It was during his time at Berga that Acevedo would begin writing in a diary, documenting everything he saw; logging information on the dead, sketching and pretty much doing whatever he could to keep his mind moving. This diary was his lifeline, he says.
“I used to write down recipes on a piece of paper and then discuss with my buddies what I would want to eat the minute I got home. I would say things like: ‘On this day, I want to be eating a hamburger,’” says Acevedo.
This diary is the first in the museum’s collection to be written by an American captive. Acevedo donated it during his first visit to the museum in 2010, along with his Red Cross arm band, a prayer-book he always carried during the war, a cross and numerous photographs, as well as a personal document of his father’s.
“I was scared but I tried to keep going with faith. Some didn’t have the faith but I always tried to remind myself that ‘Hey, you always have someone else to live for,’” he says.
For Acevedo, that person was his sweetheart, Dolores, who sent him care packages numerous times. Although they had never met, he had fallen in love with her just from those letters.
Born in San Bernardino, Calif., to Francisco and Maria Luisa Acevedo on July 31, 1924, Acevedo lost his mother as a baby and his father remarried four years later to a woman by the same name. They remained in California until the day his stepmother was deported and the family was faced with having to go back to Mexico. He has two full-blood sisters and three half-brothers from his father’s second marriage. Acevedo joined the U.S. army shortly after graduating high school, upon returning to the U.S. at the age of 18.
A difficult childhood stemming from an abusive father and memories of his nanny trying to drown him in the bathtub, Acevedo credits these events as the ones that built him up to sustain what lied ahead of him as a prisoner of war.

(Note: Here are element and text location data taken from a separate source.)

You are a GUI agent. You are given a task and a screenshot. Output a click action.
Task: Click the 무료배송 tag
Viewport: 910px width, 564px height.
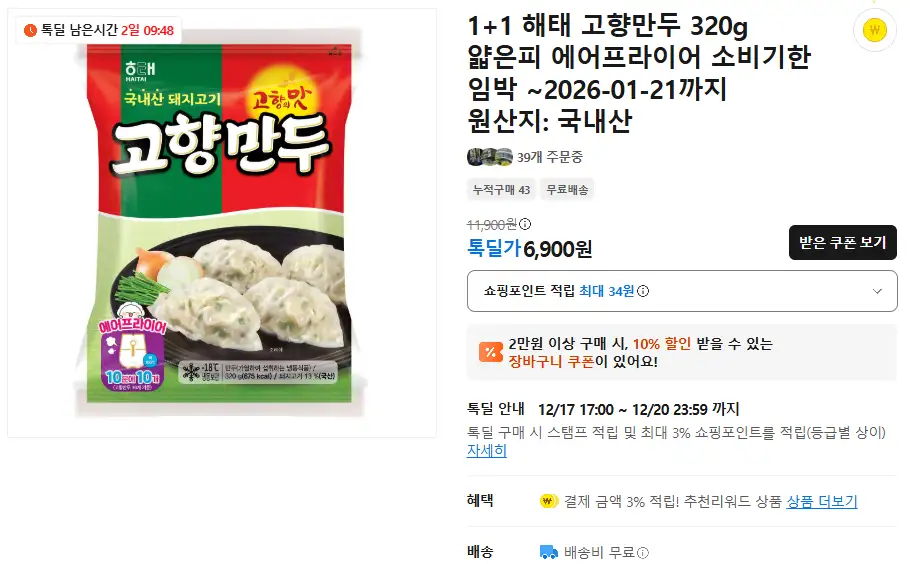click(567, 190)
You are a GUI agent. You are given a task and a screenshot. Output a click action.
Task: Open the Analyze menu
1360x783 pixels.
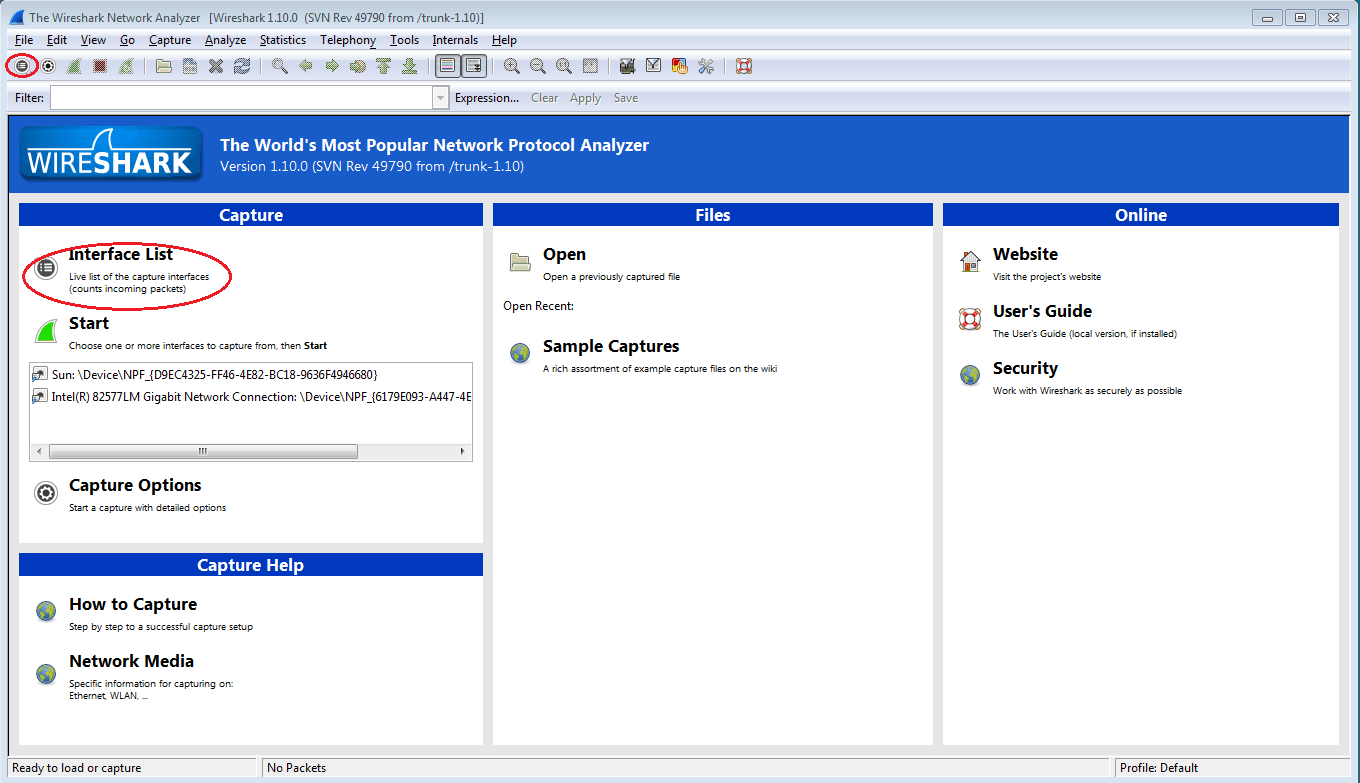pyautogui.click(x=225, y=40)
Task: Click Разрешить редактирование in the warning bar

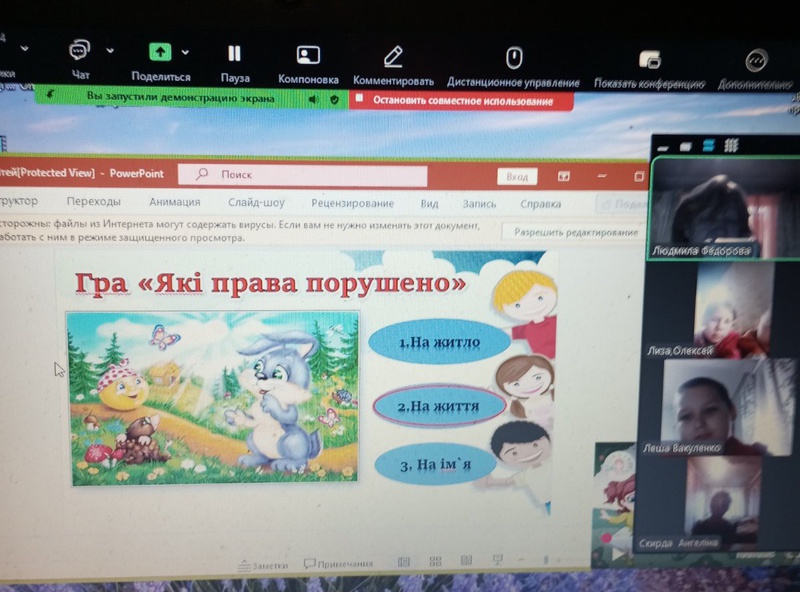Action: click(575, 232)
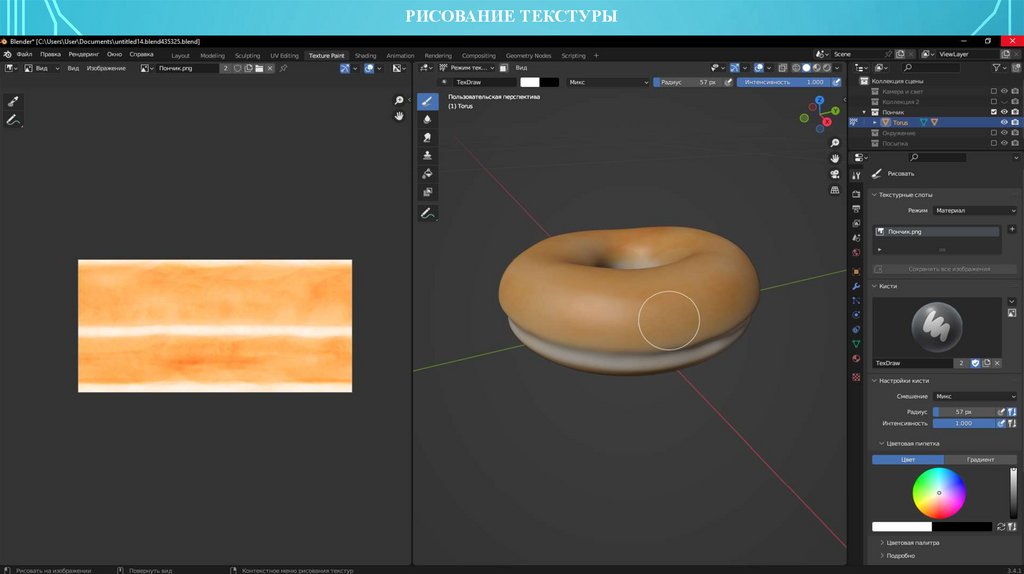Enable the Камера и свет collection checkbox
Screen dimensions: 1024x574
(x=993, y=91)
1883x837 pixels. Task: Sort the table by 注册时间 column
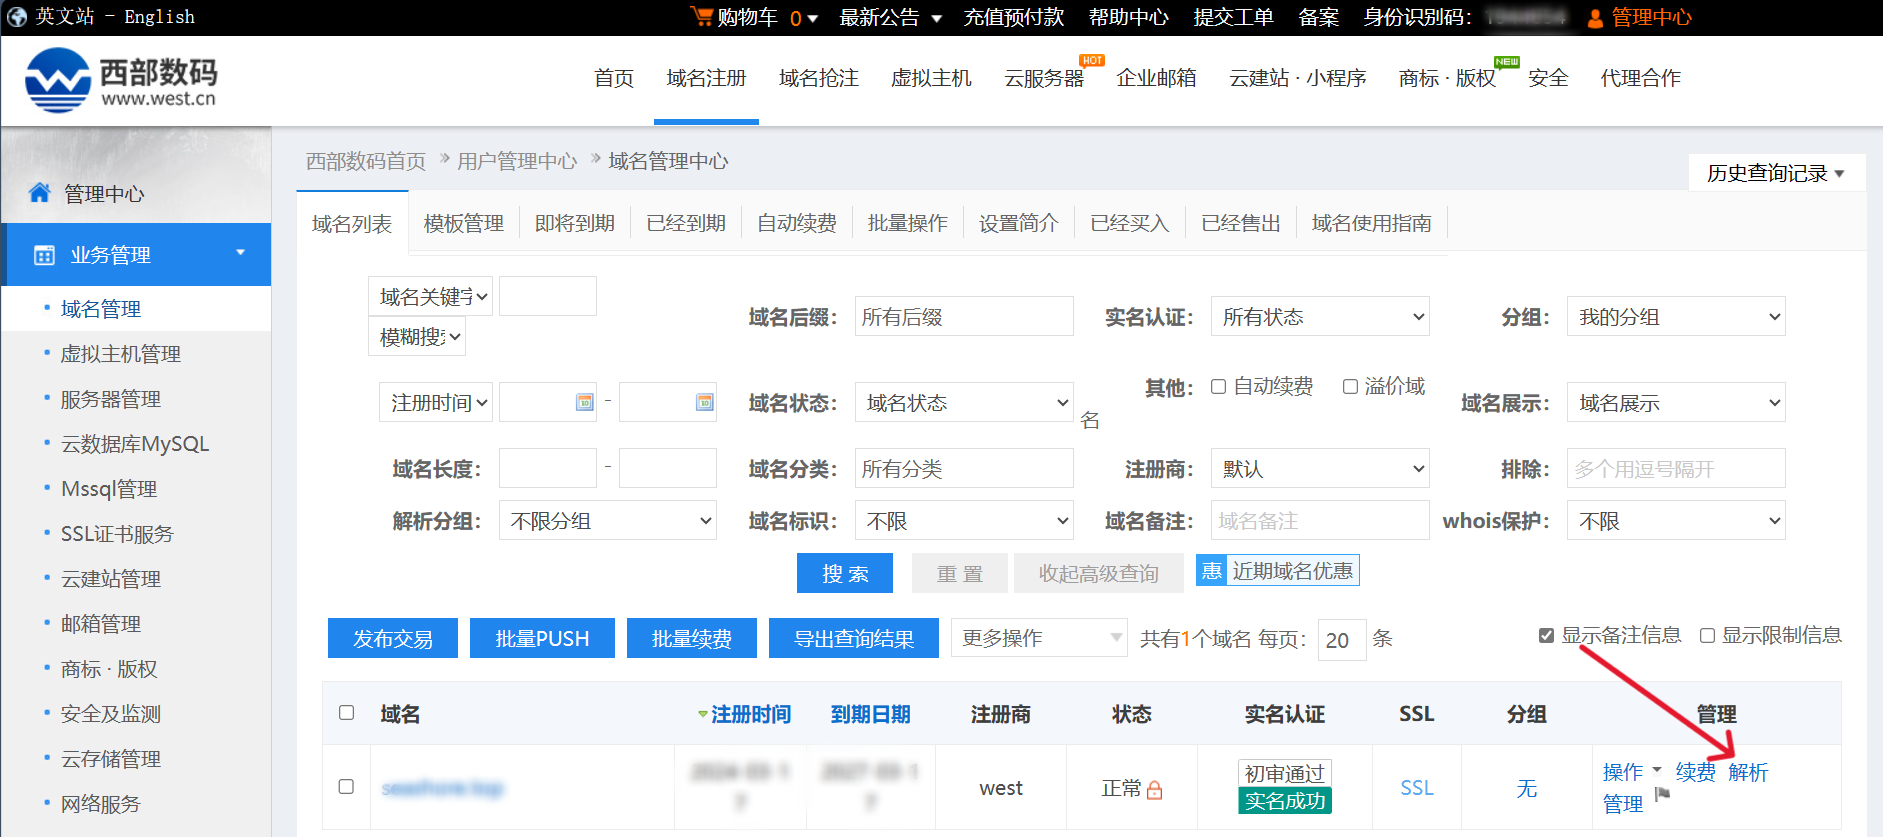click(x=750, y=714)
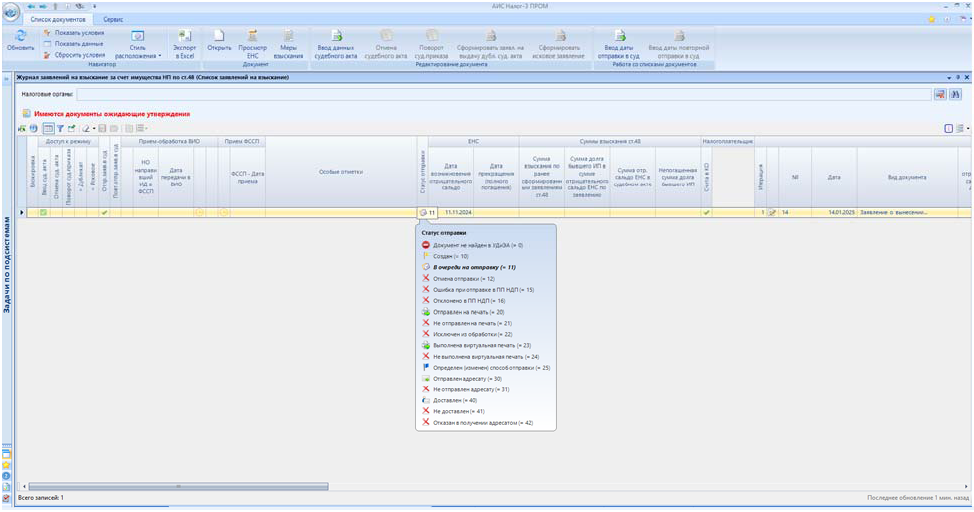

The awful conditions in the camp Acevedo remembers include once being fed boiled grass, not being allowed to bathe, sleeping in crowded barracks, wearing lice and flea-ridden clothing and being worked to the bone. Acevedo weighed 48 lbs by war’s end; the situation was enough to drive anyone mad. Acevedo recalls seeing many of the prisoners lose their minds. The worst part of it all was watching his buddies die, he says.
Upon the war’s end, Acevedo tells of the mistreatment the Berga survivors continued to receive but this time, from their own people. All of the survivors were forced to sign a document banning them from speaking of their experiences, somewhat of a death sentence.
It took nearly six decades, a divorce from his first wife, Amparo, and a lot of suffering before Acevedo’s story would come to life again. An article published by CNN in 2008 was ultimately the catalyst to getting the U.S. army to finally recognize that the Berga soldiers had been held prisoners in a concentration camp.